* DATA PROVIDED *
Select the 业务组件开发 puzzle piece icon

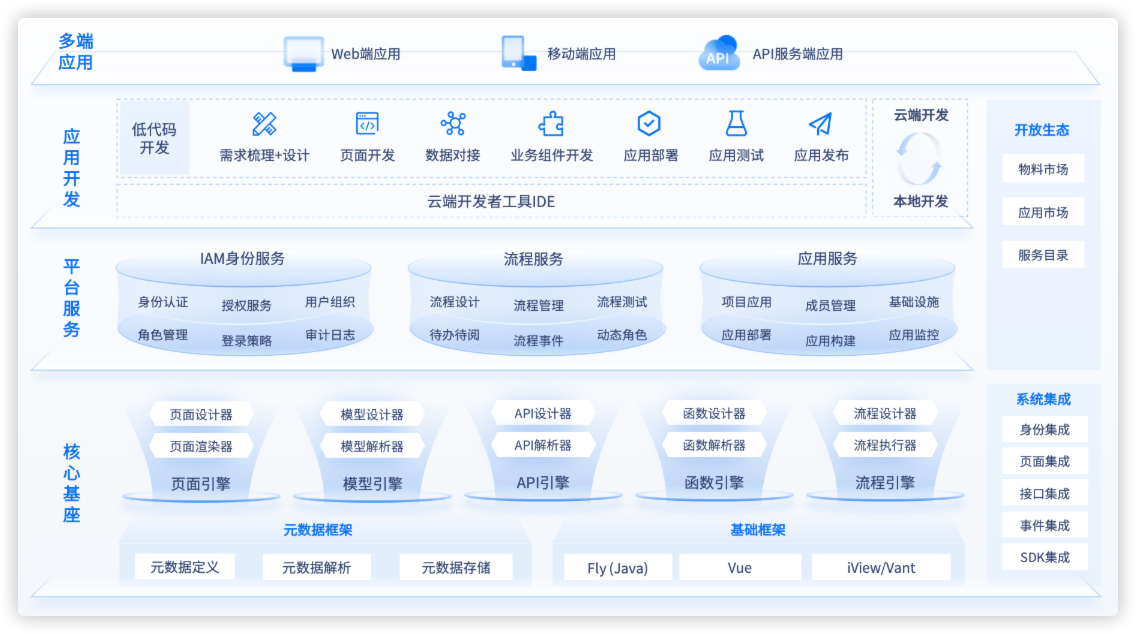pyautogui.click(x=551, y=124)
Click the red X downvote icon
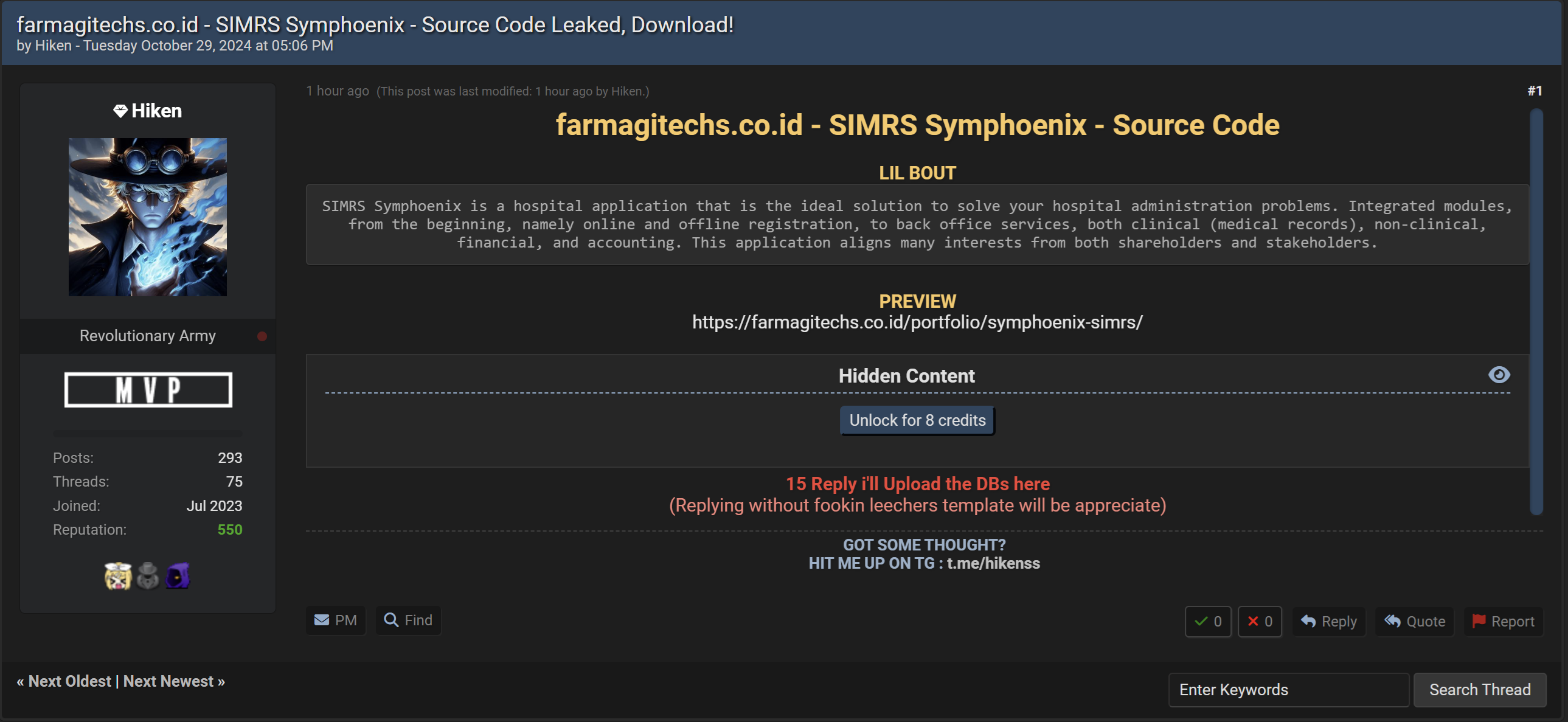The height and width of the screenshot is (722, 1568). pos(1252,621)
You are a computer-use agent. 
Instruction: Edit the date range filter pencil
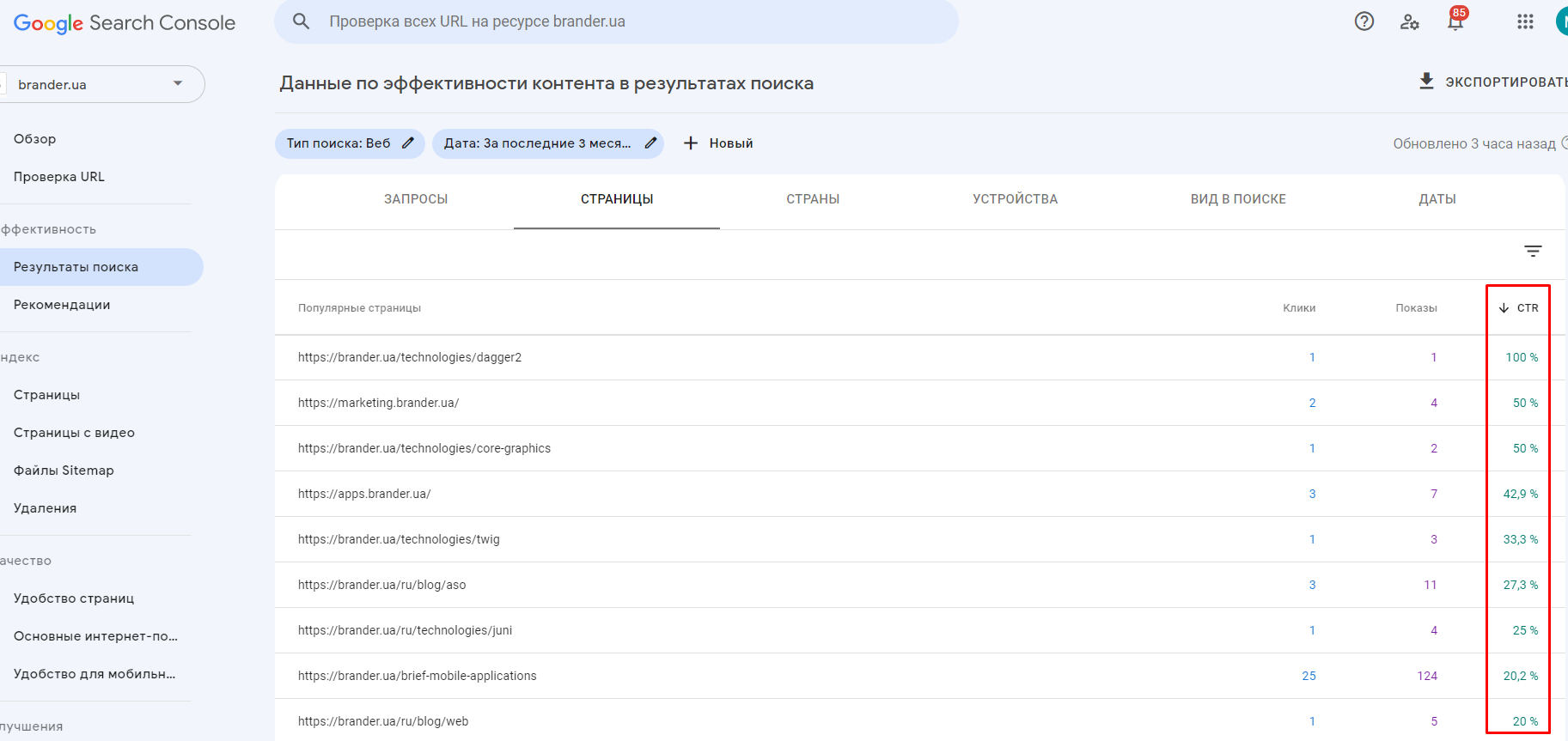tap(650, 143)
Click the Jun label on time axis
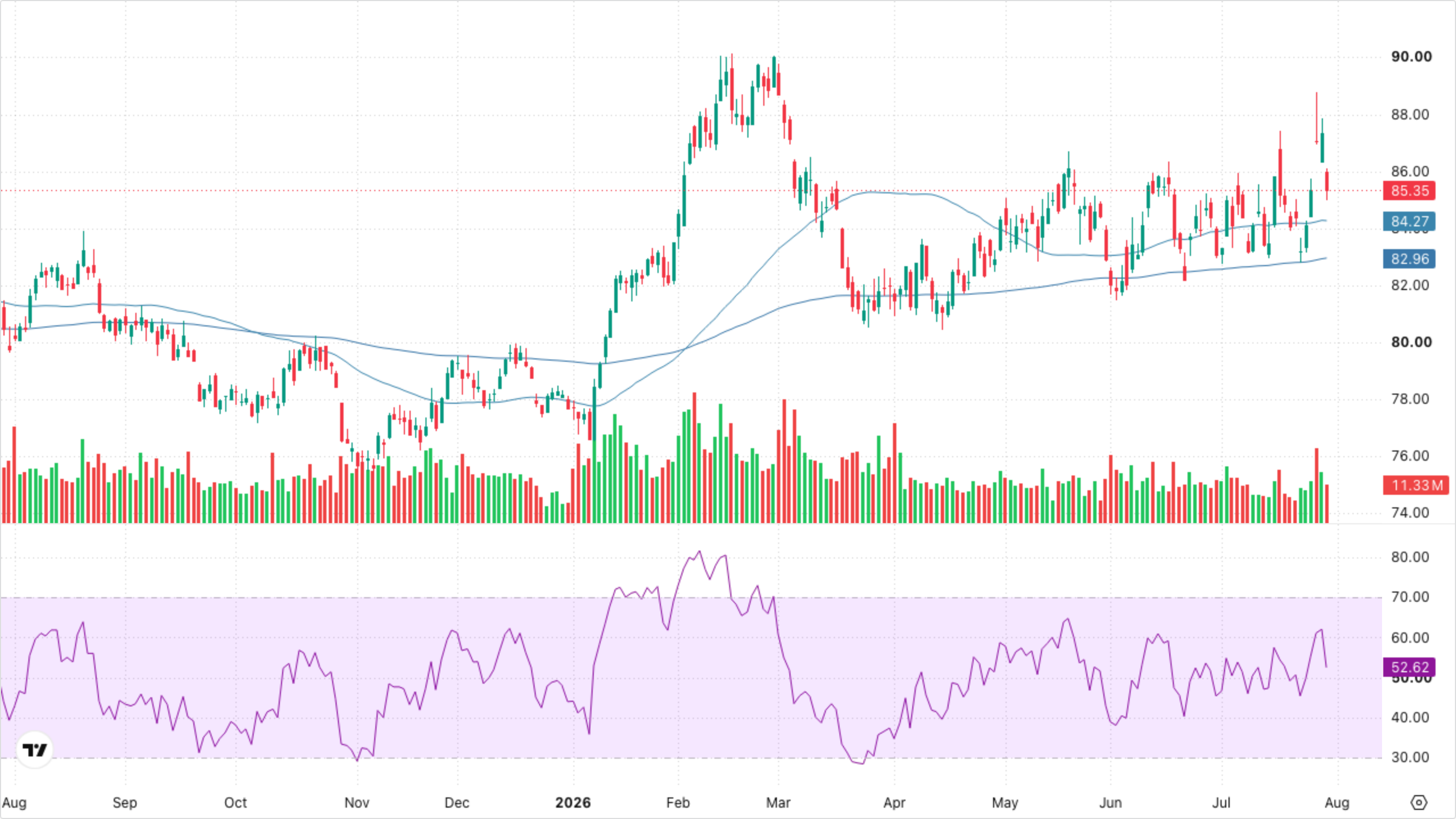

* EXERCISE *
Return every one of the records above verbatim, line by line. Leave the pictures out.

* RESULT *
Select the 业务组件开发 puzzle piece icon

pyautogui.click(x=551, y=124)
Click the red X downvote icon
The height and width of the screenshot is (722, 1568). pos(1252,621)
You are a computer-use agent. 
Instruction: Edit the date range filter pencil
tap(650, 143)
Click the Jun label on time axis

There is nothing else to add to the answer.